What needs to be done :: Everything in the listing below has to be repeated exactly, except the pictures.

Data section below:

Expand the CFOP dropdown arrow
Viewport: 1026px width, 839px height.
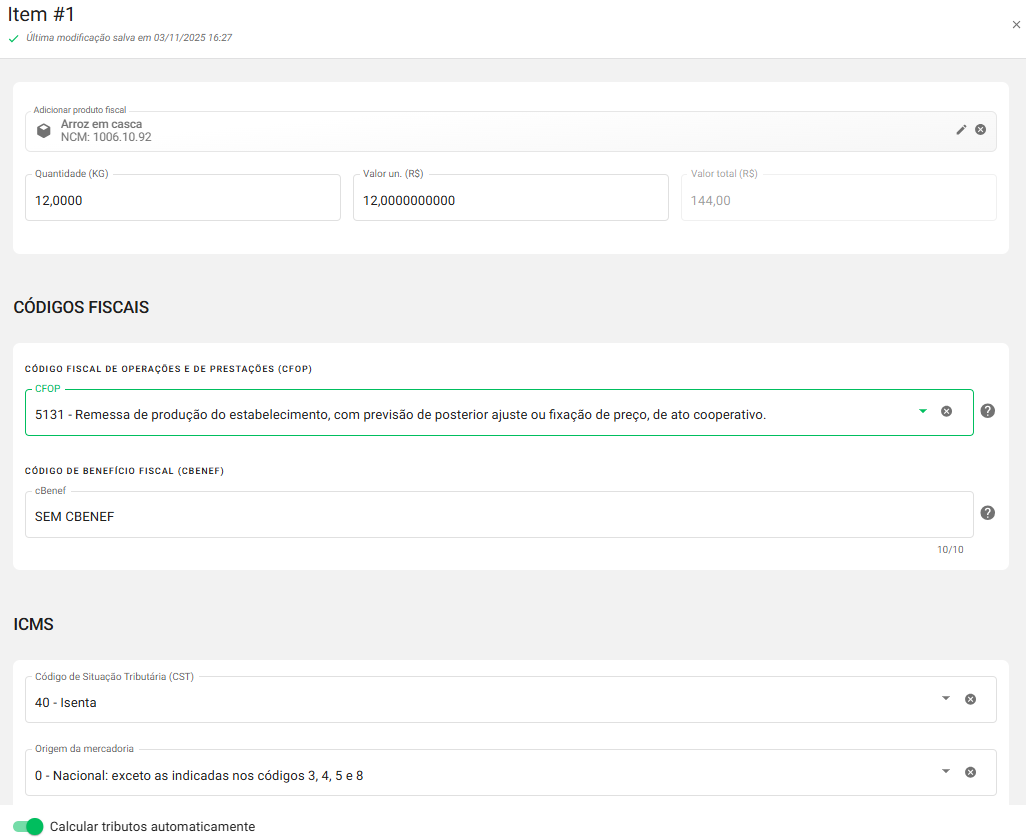point(923,411)
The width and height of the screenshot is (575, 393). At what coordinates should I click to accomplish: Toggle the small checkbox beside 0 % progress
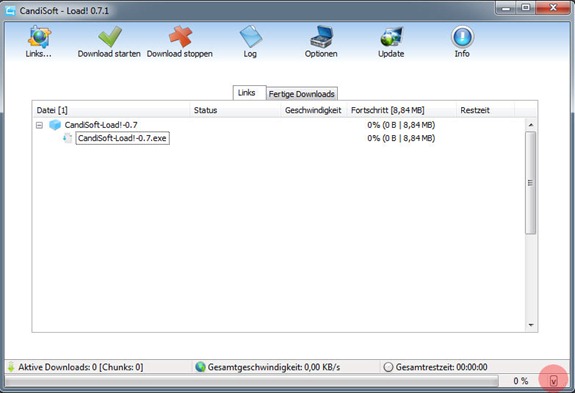554,381
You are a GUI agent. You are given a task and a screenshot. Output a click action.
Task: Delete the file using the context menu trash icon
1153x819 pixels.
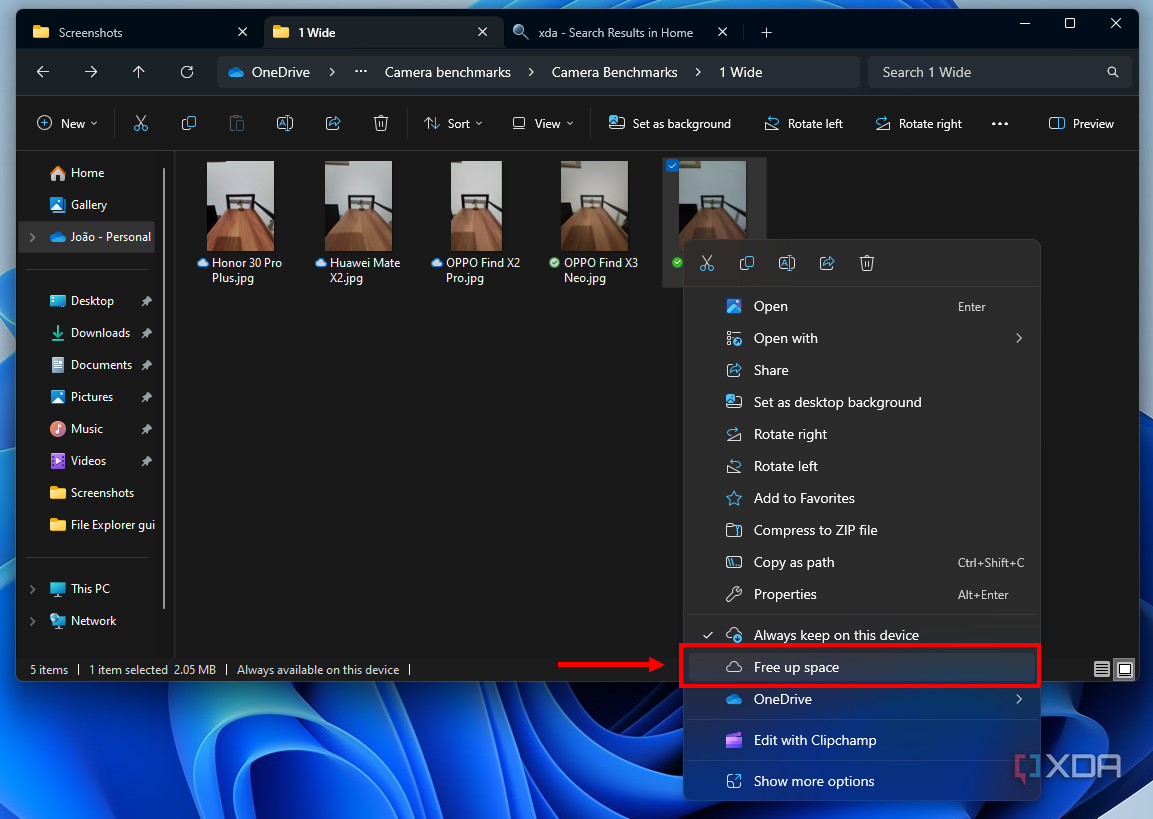pos(866,263)
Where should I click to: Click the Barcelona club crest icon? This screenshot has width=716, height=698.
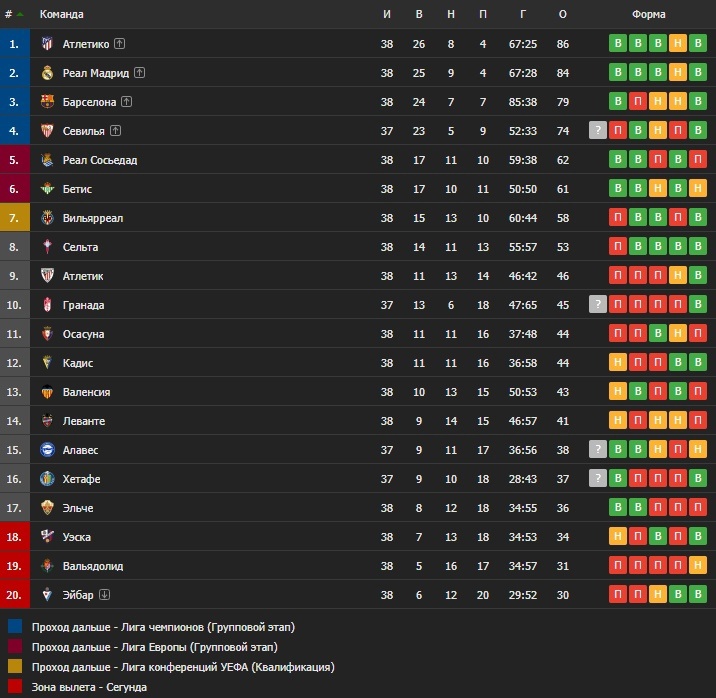point(47,101)
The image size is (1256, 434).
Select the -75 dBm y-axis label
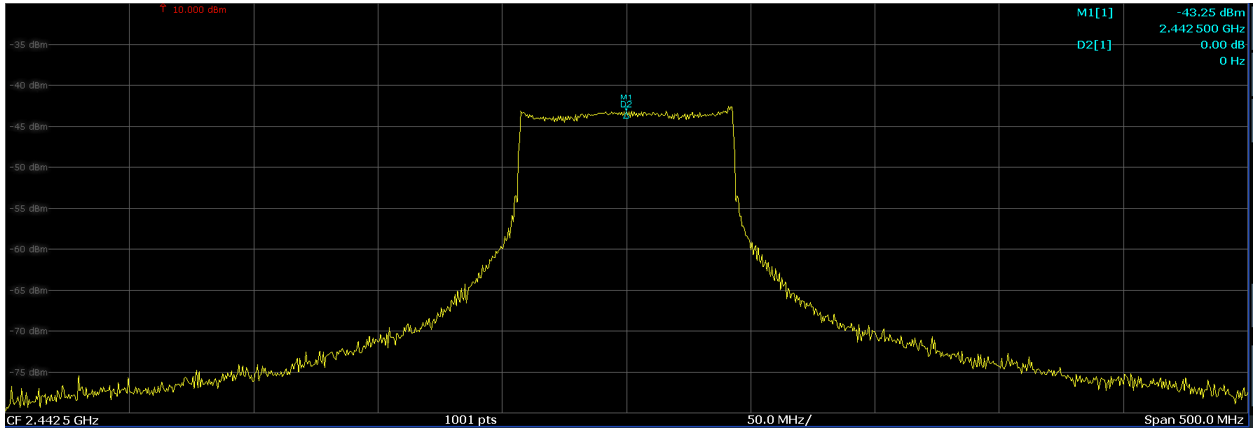[x=28, y=372]
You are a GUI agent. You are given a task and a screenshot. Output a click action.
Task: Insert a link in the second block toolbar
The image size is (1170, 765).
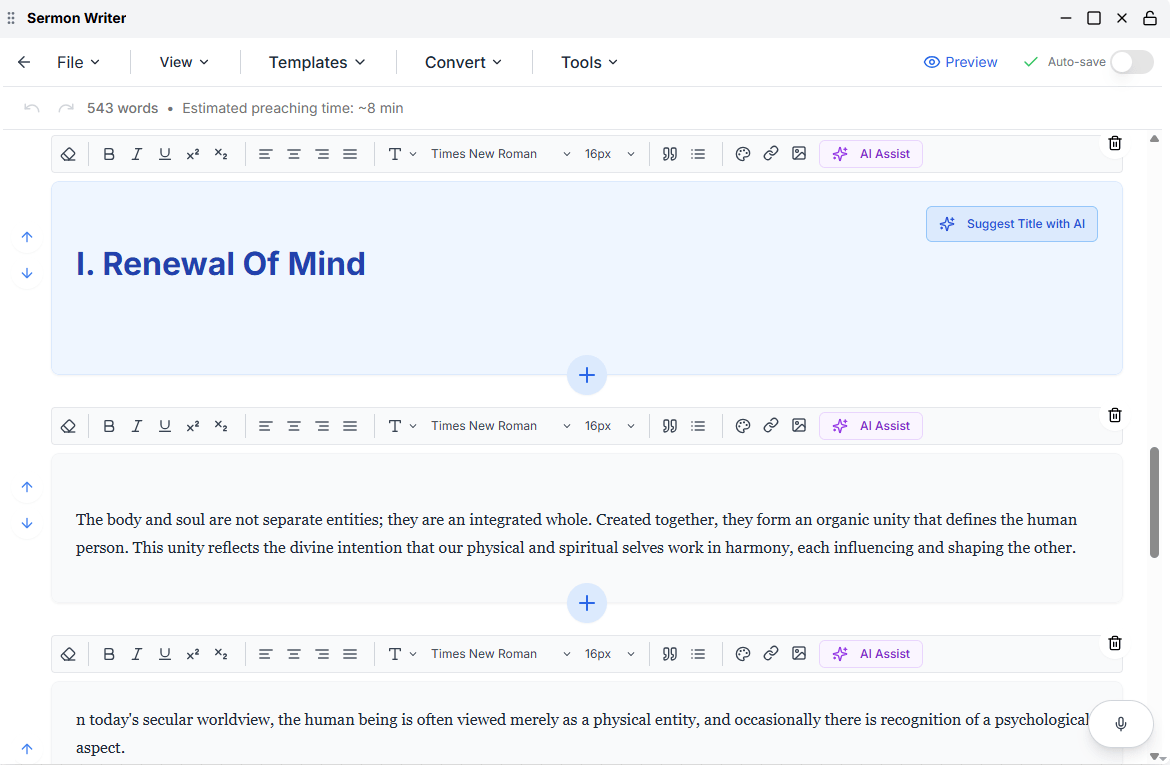point(771,425)
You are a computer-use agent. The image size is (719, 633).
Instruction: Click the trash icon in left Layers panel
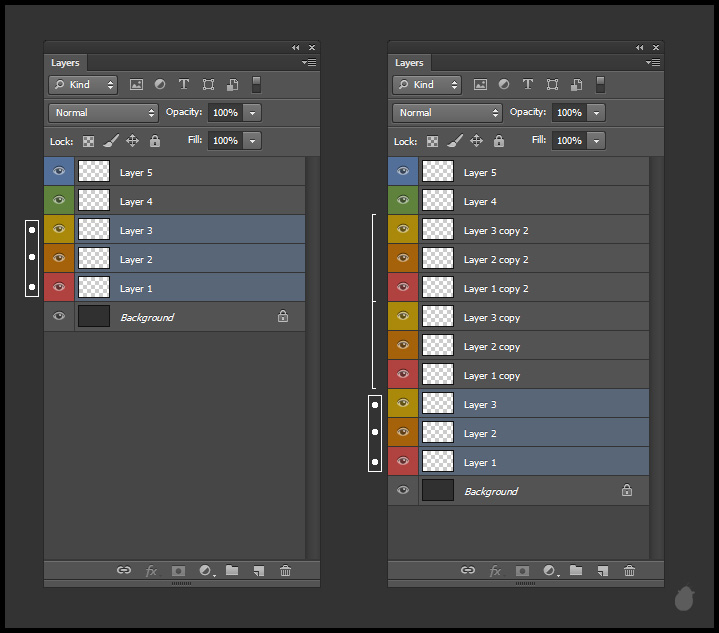pyautogui.click(x=285, y=570)
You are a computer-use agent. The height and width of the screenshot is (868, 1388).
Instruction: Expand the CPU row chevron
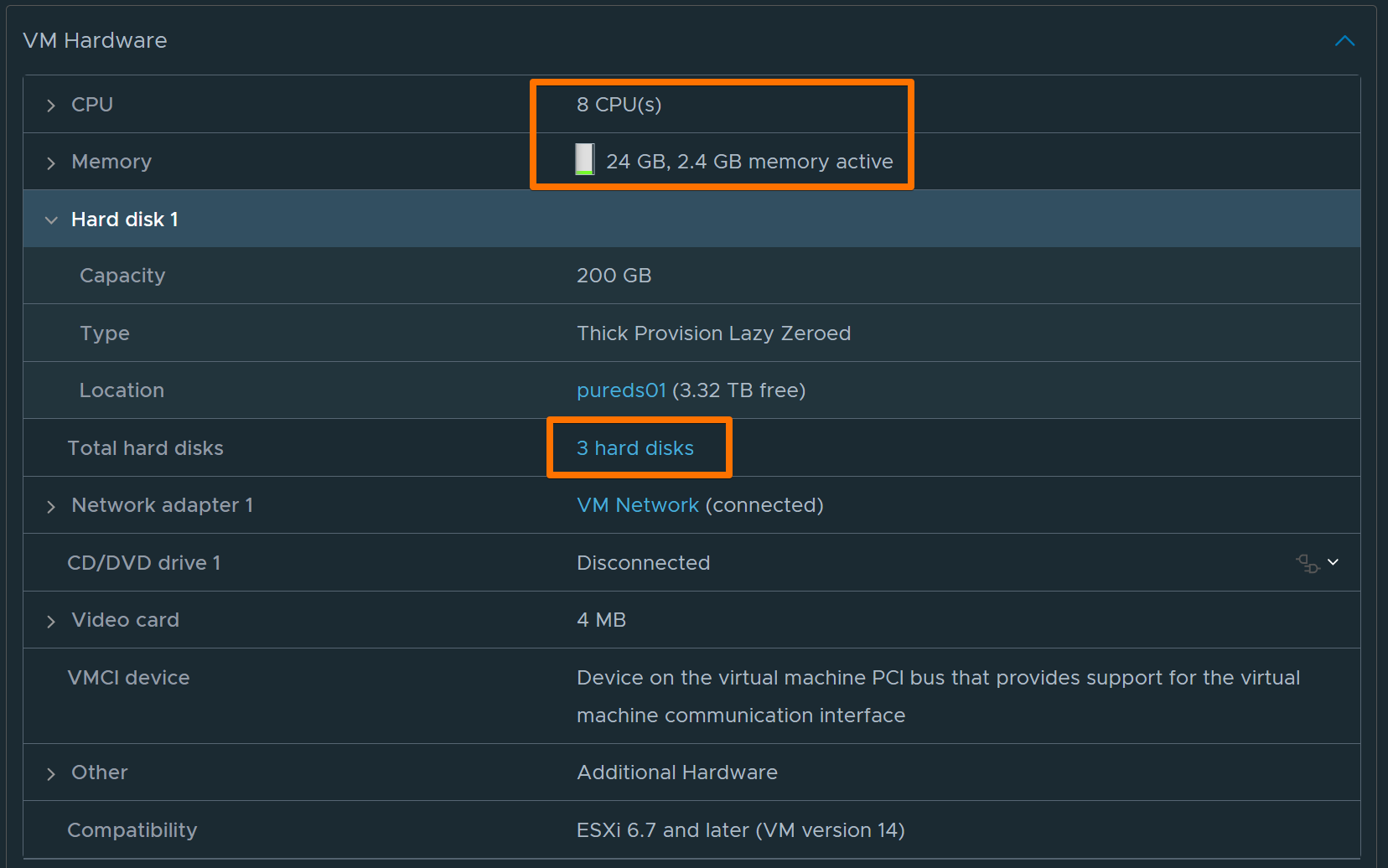[x=51, y=106]
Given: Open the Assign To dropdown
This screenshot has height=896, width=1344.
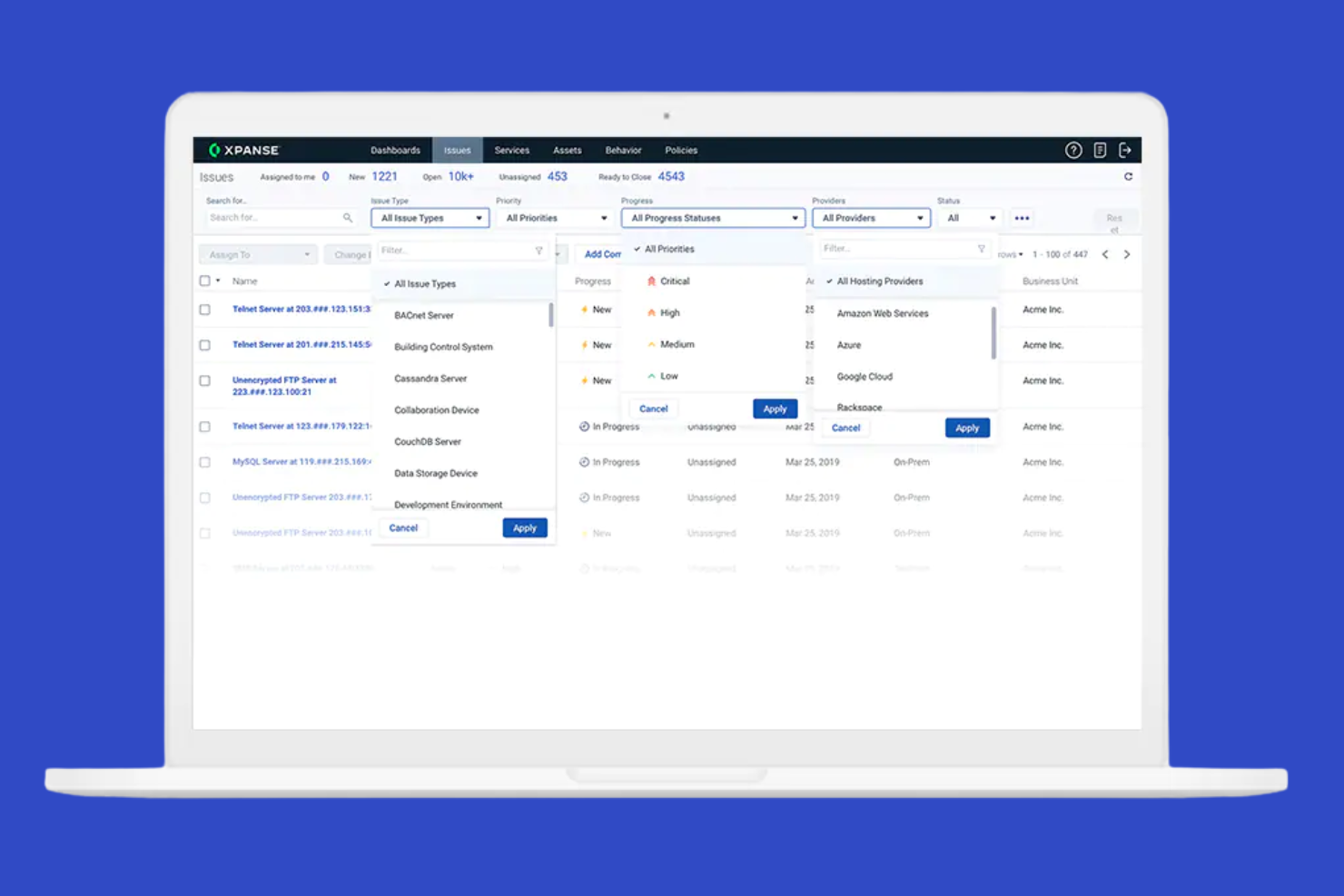Looking at the screenshot, I should click(x=257, y=254).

End of Data section.

Solution to this exercise ::
Expand the CFOP dropdown arrow
Viewport: 1026px width, 839px height.
point(923,411)
The width and height of the screenshot is (575, 393). At what coordinates should I click to accomplish: Toggle the small checkbox beside 0 % progress
554,381
You are a GUI agent. You are given a task and a screenshot. Output a click action.
Task: Delete the file using the context menu trash icon
1153x819 pixels.
pos(866,263)
Where should I click to: Click the Barcelona club crest icon? This screenshot has width=716, height=698.
point(47,101)
The image size is (1256, 434).
Select the -75 dBm y-axis label
[x=28, y=372]
You are a GUI agent. You are given a task and a screenshot. Output a click action.
Task: Insert a link in the second block toolbar
The image size is (1170, 765).
point(771,425)
You are a computer-use agent. The image size is (719, 633).
Instruction: Click the trash icon in left Layers panel
pyautogui.click(x=285, y=570)
You are a computer-use agent. The height and width of the screenshot is (868, 1388).
Instruction: Expand the CPU row chevron
[x=51, y=106]
Given: Open the Assign To dropdown
This screenshot has height=896, width=1344.
Looking at the screenshot, I should click(x=257, y=254).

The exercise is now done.